The NSW state elections use the optional preferential system. That means who you put second (third or fourth etc) on your ballot paper – especially if you put no-one second – can decide who wins a marginal seat (a seat that only needs a small number of voters to change sides) such as our local seats of Ballina, Lismore, and Tweed.

How you preference on the ballot paper can mean the difference between the party you want getting elected (or at least your second choice getting in) – or handing the seat to your least-preferred party.

Who you vote for first, that is who you mark as number one on your ticket, is your primary vote. The first round of counting looks at everyone’s first (primary) vote. For example, let’s look at the seat of Lismore in the last election.

Breaking it down

Primary vote distribution: The Nationals: 19,975; The Greens: 12,435; Country Labor: 12,056.

If you assume that most Country Labor and Greens voters would like the other party to get in as their second choice, then their combined primary votes would have been 24,491, significantly outstripping the Nationals with only 19,975.

So if preferencing is so important, then why didn’t either the Greens or Labor win the seat of Lismore? The answer is that they didn’t swap preferences. They didn’t encourage their voters to put each other second (or third etc) on their ballots.

Vote death

If at least half of the Greens voters or half of Country Labor voters had preferenced the other’s candidate, then one of them would have won the seat of Lismore. By not filling in your next preferences (putting a number two or three on your ballot paper) the vote dies. Well, the technical term is it expires – but basically it is thrown in the bin. It is only those ballot papers that have that next preference marked that stay ‘alive’ and are passed on to the remaining candidates in the race.

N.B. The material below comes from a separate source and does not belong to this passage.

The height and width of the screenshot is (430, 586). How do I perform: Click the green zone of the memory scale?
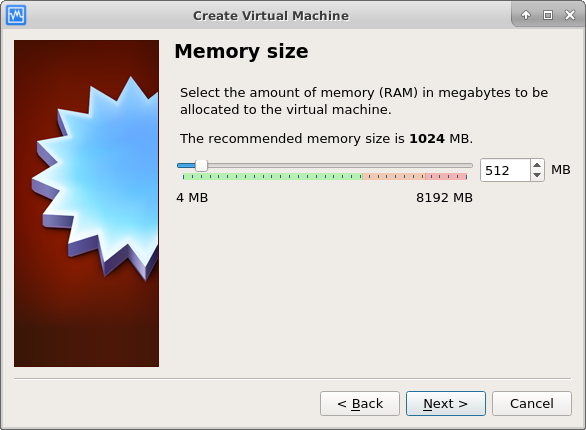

The seat of Tweed also played out much the same way as the seat of Lismore. While the combined total of Labor and Green votes outstripped the National Party, the lack of preferencing between Labor and Greens led to the defeat of both parties and the Nationals retaining the seat.

Get enrolled

Now is the time to get your voice heard on issues that are important, so get enrolled to vote before Monday March 4 and let your candidates know what will influence you to vote for them.